WHAT YOU SHOULD DO ▸ Find the line with "Conditions d'utilisation (728, 2542)" in the entries below. Repeat it, every following line, and the line with "குஷ்புவே நமஹ (100, 379)", exactly and with nothing added.

------------------------------------------------------------

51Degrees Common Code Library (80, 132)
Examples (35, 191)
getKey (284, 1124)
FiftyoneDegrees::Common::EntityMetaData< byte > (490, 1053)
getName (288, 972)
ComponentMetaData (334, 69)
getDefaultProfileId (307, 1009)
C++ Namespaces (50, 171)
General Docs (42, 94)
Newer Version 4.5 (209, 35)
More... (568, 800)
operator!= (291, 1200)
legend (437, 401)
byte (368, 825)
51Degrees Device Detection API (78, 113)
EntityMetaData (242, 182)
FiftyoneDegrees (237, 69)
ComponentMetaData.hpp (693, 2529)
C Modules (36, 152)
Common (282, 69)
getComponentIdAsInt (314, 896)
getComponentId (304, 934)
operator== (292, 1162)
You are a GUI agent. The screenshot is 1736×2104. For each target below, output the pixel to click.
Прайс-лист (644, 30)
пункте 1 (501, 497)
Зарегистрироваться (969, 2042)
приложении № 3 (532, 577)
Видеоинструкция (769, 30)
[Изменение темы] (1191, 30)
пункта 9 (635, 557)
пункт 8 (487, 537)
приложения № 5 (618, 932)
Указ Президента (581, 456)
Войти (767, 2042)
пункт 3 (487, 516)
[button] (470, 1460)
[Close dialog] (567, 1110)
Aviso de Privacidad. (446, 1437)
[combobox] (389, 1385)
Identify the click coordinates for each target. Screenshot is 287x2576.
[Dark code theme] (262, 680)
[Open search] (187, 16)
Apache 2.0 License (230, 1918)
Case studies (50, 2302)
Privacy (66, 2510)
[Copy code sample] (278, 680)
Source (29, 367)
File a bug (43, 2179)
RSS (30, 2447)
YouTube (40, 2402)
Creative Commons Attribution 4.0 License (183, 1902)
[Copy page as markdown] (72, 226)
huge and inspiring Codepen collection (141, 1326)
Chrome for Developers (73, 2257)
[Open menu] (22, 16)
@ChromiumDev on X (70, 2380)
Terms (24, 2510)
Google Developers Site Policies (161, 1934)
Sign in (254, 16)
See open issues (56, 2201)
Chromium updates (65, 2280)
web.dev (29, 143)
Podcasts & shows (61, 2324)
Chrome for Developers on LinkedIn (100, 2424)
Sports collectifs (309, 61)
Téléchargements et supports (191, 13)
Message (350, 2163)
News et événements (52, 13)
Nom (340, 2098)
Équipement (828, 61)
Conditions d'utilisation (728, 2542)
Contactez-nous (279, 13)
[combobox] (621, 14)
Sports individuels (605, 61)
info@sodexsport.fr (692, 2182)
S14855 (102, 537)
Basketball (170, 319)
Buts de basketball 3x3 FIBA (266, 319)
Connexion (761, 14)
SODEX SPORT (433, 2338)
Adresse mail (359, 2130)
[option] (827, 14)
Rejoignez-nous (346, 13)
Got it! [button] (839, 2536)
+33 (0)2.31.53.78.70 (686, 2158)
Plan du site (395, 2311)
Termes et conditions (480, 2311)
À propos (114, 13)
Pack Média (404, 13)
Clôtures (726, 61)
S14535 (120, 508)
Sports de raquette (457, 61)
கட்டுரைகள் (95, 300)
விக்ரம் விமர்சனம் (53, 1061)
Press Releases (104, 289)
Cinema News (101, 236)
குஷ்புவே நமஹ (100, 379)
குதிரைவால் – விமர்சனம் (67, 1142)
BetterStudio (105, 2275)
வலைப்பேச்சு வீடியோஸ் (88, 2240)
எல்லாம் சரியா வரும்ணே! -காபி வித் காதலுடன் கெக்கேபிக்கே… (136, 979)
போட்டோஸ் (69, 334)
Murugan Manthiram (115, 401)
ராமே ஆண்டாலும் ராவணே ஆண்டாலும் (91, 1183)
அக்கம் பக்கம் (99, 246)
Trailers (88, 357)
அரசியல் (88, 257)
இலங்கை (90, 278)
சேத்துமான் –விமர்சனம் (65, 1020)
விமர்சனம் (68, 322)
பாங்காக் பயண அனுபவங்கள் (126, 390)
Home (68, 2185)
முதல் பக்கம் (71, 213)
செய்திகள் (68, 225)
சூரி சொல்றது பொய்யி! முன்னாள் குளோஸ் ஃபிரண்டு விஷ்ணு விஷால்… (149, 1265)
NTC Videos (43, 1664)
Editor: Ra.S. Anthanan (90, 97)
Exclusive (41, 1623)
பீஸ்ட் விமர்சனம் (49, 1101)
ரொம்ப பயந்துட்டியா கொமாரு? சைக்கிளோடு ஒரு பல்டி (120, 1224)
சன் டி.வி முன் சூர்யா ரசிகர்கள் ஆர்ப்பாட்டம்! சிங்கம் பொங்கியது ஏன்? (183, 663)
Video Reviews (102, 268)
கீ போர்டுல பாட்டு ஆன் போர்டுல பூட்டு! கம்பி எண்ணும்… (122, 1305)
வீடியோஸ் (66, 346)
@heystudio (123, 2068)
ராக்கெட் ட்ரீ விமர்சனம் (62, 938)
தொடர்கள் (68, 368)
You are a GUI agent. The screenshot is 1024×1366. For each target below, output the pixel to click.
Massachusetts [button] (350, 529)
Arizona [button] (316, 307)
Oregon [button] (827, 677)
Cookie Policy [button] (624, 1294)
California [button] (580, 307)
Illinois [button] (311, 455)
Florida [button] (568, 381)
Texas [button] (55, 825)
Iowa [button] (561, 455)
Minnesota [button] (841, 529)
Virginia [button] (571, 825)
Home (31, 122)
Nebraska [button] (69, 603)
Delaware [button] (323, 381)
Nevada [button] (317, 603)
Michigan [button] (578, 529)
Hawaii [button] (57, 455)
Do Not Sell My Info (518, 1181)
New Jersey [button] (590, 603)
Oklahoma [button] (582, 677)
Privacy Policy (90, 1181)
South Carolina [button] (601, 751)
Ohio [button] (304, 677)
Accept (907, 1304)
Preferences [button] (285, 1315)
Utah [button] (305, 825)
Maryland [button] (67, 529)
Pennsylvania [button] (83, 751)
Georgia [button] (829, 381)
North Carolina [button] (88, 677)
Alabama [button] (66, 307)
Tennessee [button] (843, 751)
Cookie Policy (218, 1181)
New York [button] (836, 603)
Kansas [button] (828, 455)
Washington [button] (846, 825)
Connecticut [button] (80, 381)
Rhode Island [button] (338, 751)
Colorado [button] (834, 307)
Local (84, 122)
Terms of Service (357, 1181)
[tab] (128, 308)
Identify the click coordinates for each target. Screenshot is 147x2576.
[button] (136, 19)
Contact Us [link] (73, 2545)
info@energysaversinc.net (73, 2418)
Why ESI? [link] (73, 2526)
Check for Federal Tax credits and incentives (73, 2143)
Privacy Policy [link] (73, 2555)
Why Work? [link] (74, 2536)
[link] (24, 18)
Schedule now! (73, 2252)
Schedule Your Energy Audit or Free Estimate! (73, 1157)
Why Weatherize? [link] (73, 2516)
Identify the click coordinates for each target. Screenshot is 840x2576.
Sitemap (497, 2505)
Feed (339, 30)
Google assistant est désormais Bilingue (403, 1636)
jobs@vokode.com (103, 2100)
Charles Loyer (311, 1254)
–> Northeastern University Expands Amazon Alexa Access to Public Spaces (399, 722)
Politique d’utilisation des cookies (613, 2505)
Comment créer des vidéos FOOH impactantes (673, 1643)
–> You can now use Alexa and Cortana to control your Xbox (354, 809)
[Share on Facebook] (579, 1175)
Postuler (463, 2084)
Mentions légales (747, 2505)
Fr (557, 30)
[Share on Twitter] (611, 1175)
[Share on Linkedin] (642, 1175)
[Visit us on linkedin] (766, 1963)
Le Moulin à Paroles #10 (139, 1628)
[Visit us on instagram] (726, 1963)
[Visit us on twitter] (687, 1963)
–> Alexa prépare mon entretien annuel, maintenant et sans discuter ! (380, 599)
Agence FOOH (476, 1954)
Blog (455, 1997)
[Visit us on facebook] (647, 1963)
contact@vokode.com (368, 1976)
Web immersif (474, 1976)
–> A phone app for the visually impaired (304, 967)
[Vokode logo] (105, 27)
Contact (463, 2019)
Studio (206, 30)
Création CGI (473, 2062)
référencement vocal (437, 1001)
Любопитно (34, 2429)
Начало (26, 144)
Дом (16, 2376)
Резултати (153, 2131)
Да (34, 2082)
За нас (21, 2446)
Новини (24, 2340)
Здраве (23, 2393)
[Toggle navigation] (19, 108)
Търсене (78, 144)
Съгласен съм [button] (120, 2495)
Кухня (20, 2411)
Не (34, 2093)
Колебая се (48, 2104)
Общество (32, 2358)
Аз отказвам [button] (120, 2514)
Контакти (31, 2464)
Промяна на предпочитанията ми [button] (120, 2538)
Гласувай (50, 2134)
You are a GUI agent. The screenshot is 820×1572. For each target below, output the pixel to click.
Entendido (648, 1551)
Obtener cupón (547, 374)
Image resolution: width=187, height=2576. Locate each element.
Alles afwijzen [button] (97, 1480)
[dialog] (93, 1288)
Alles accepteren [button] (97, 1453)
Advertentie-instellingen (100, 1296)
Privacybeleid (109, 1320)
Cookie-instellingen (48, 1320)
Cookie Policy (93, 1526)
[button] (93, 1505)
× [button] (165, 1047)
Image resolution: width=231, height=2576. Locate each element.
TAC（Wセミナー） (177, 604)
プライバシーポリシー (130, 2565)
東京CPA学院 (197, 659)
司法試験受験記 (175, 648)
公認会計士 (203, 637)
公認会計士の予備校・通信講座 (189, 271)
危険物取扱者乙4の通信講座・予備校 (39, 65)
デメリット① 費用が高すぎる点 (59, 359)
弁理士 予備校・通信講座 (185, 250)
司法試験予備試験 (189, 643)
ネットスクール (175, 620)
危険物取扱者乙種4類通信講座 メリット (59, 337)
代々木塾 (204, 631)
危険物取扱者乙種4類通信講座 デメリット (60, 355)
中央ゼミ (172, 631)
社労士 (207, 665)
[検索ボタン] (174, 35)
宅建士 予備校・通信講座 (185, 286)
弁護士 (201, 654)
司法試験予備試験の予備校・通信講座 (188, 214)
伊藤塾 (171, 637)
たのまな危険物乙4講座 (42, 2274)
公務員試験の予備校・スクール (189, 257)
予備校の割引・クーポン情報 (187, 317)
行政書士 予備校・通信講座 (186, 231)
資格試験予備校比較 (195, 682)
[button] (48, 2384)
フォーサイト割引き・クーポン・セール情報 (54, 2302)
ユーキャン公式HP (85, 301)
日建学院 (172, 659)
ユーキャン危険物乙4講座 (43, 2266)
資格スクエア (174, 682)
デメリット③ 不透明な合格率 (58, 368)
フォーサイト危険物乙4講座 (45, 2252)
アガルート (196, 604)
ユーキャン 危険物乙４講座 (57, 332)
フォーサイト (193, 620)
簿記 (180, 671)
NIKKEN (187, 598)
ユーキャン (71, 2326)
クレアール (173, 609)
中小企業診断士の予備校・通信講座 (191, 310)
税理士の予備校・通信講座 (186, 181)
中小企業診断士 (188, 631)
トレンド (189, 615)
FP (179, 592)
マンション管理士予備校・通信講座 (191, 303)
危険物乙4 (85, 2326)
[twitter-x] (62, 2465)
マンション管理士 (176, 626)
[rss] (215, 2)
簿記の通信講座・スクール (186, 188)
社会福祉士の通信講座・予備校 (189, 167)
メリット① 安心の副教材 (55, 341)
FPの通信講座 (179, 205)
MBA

------------------------------------------------------------

ANSWER TO THE PROBLEM ▸
Conditions d'utilisation (728, 2542)
Contactez-nous (279, 13)
[combobox] (621, 14)
Sports individuels (605, 61)
info@sodexsport.fr (692, 2182)
S14855 (102, 537)
Basketball (170, 319)
Buts de basketball 3x3 FIBA (266, 319)
Connexion (761, 14)
SODEX SPORT (433, 2338)
Adresse mail (359, 2130)
[option] (827, 14)
Rejoignez-nous (346, 13)
Got it! [button] (839, 2536)
+33 (0)2.31.53.78.70 (686, 2158)
Plan du site (395, 2311)
Termes et conditions (480, 2311)
À propos (114, 13)
Pack Média (404, 13)
Clôtures (726, 61)
S14535 (120, 508)
Sports de raquette (457, 61)
கட்டுரைகள் (95, 300)
விக்ரம் விமர்சனம் (53, 1061)
Press Releases (104, 289)
Cinema News (101, 236)
குஷ்புவே நமஹ (100, 379)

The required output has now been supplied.